Each pharyngeal arch ultimately develops into important anatomical features of the head and neck. The second branchial arch in particular contains Reichart’s cartilage which is the precursor to the stapes, stylohyoid ligament, styloid process, and upper body and lesser horn of the hyoid. In addition, cranial nerve VII, and the stapedial artery are derived from this branchial arch. Lack of obliteration along the second branchial arch pathway often results in a fluid filled cyst, sinus, or fistula extending along the anterior border of the sternocleidomastoid muscle superiorly toward the oral cavity and ipsilateral tonsillar fossa. Therefore, these tracts are closely associated with major neurovascular structures of the neck making a sound understanding of the pertinent anatomy important for the surgical resection.

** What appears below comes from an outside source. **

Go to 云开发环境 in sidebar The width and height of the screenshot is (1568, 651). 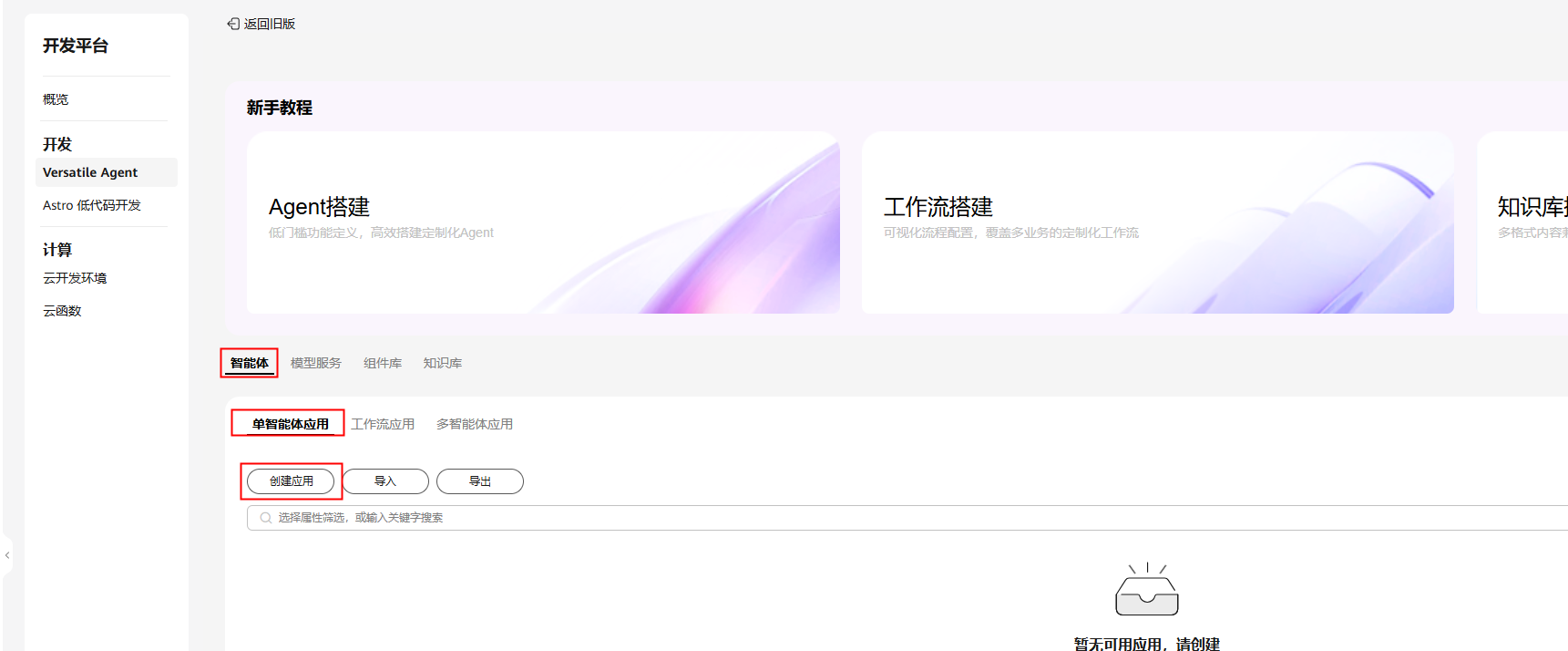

Although a few case reports of complete branchial cleft fistulas have been described previously in the literature,4,5 characterization of the entire fistula on CT imaging is less documented. Visualization of the entire fistula tract via this approach is helpful for both the diagnosis and surgical planning of the resection as it correlates with the surrounding anatomy, specifically the neurovascular structures of the head and neck. In addition, the presented images in this study can serve as an educational for the learner of the branchial apparatus.
Conclusion
Complete branchial cleft fistula with both an internal and external opening is a rare variant of an otherwise common congenital neck defect. Although difficult to see completely on imaging, we present here a very well-characterized complete fistula on CT of the neck extending from the tonsillar fossa to the cutaneous neck.
Footnotes
Declaration of Conflicting Interests
The author(s) declared no potential conflicts of interest with respect to the research, authorship, and/or publication of this article.
Funding
The author(s) received no financial support for the research, authorship, and/or publication of this article.